At first, I found FOLLY BEACH a bit strange, the way it started out. But I soon learned that every other chapter was a flashback to a different time. The time of the Heywards’ lives at FOLLY BEACH. Once I figured that out, I understood what was happening.
I greatly enjoyed FOLLY BEACH. It brought me to a time, a subject, I knew little about. The time of when the famous “Porgy and Bess” was written. The way Frank interweaved the lives of the Heywards with the life of Cate Cooper was done quite skillfully. The fact that Frank is an extremely talented writer is demonstrated clearly in the way FOLLY BEACH is presented.
I empathized greatly with the main character, Cate Cooper, when she learns what her deceased husband did to her. It was easy to relate to her circumstances and the feeling of hopelessness she must have felt at the devastating discovery, that he had left her penniless because of his greed and mismanagement of their money, and everyone else’s. To have to lose everything, then move back home had to be very difficult for her. It was an extremely low point in her life. But I loved how quickly things changed for the better.

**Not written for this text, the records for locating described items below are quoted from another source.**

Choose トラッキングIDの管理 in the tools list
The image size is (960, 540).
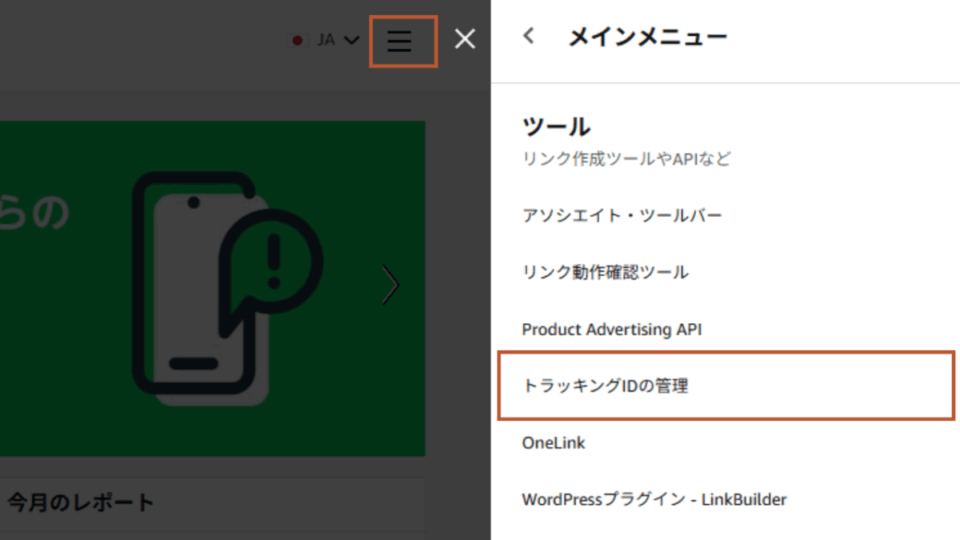[605, 385]

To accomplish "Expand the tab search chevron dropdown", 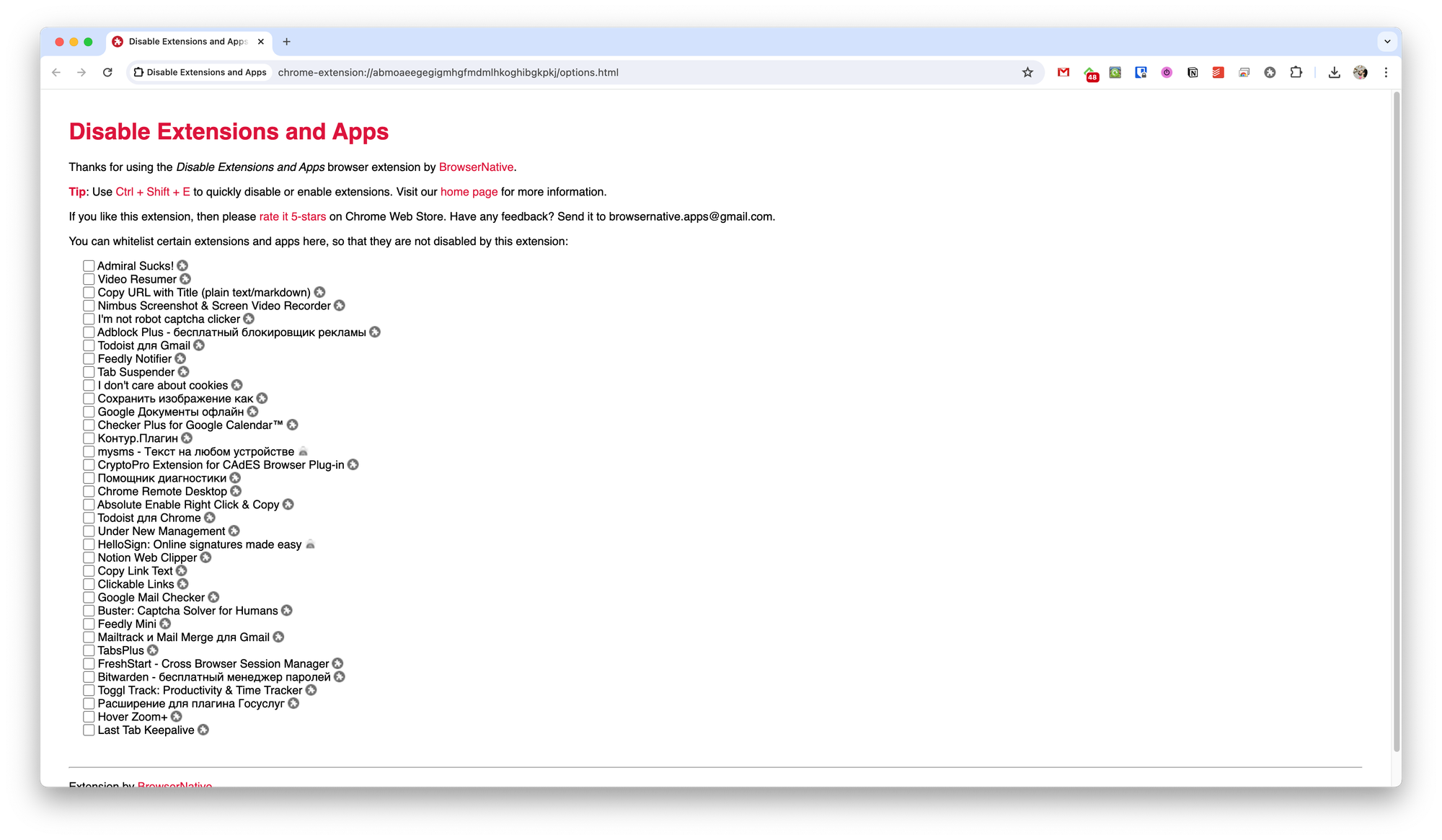I will (x=1387, y=42).

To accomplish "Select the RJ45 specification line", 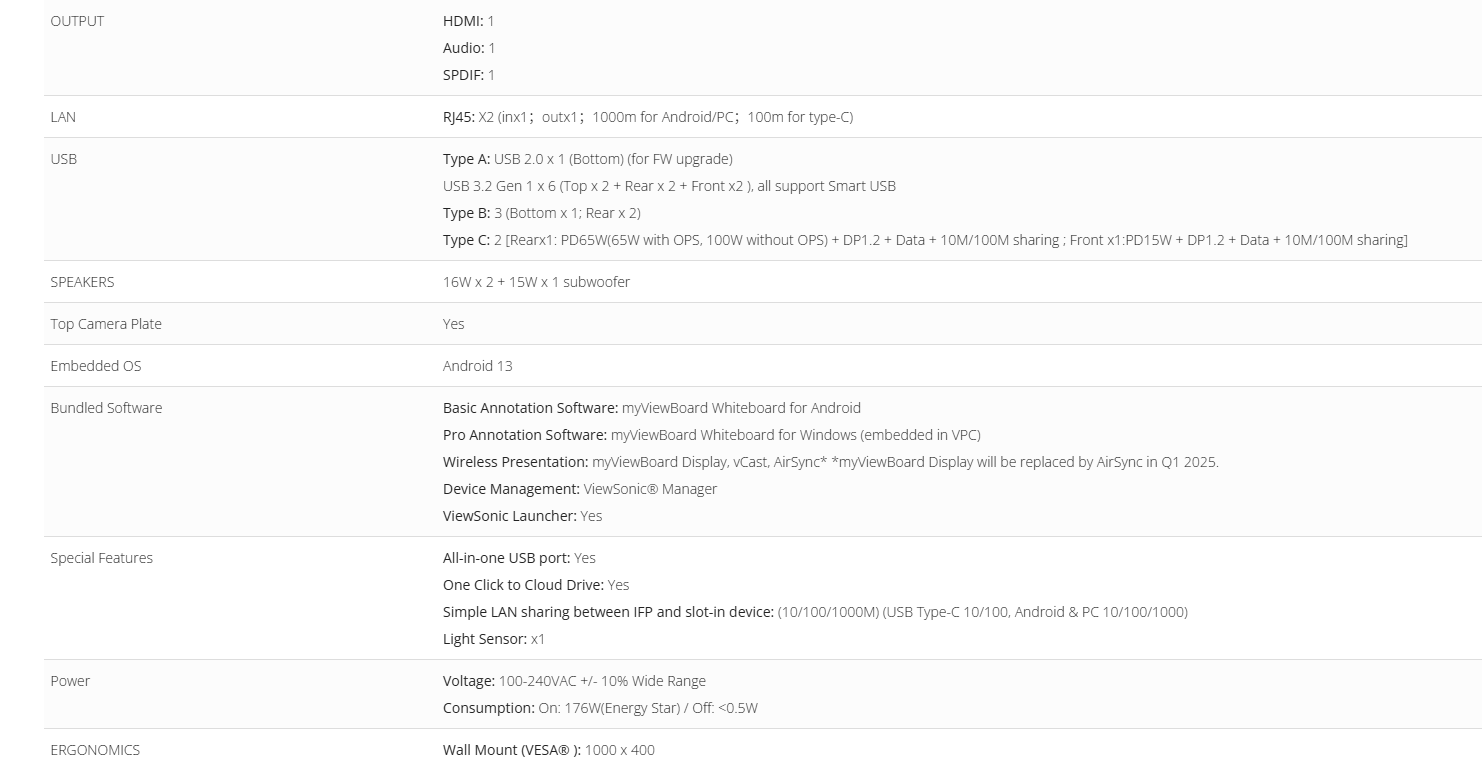I will coord(648,117).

The turning point for Cate, when she meets John Risley, is a wonderful part of FOLLY BEACH. John sounds like everything a woman would want in a man. The addition of his nutsy wife was sheer genius, because it added a lot of conflict, perhaps even tension into this story. John could never truly connect with Cate because of his marriage. Although it seemed inevitable that things would work out in the end, it still was a bit of a wrench between Cate and John in the beginning. Especially since John seemed so right for Cate. I loved how they connected, of what they shared through humor, encouragement, and even history.
The variety of minor characters, namely Cate’s children, also added some conflict and a bit of tension in FOLLY BEACH. Along with their many problems, then we have Aunt Daisy and her health problems. She is a very likeable person, spunky, one that many readers can probably relate to, since they may have Aunt Daisies of their own they care about.
I did find it a bit strange about the addition of the autographed piano that was identical to the one in the museum. I actually thought Cate might try to sell hers or donate it or check to verify that the one in the museum was authentic. Regardless, it was a unique idea for FOLLY BEACH. This scene does seem a bit contrived, yet it takes nothing away from the story.
Frank does a wonderful job of tying up everything at the end of FOLLY BEACH. It is a happy, pleasant ever after for many of the characters.
Filled with interesting characters and tidbits, humor, great dialogue, lots of family turmoil, a bit of mystery, and feel-good plotting, FOLLY BEACH is a sure charmer for anyone interested in whiling away an afternoon or just lounging on the beach with a good book.
This is an objective review and not an endorsement of this book.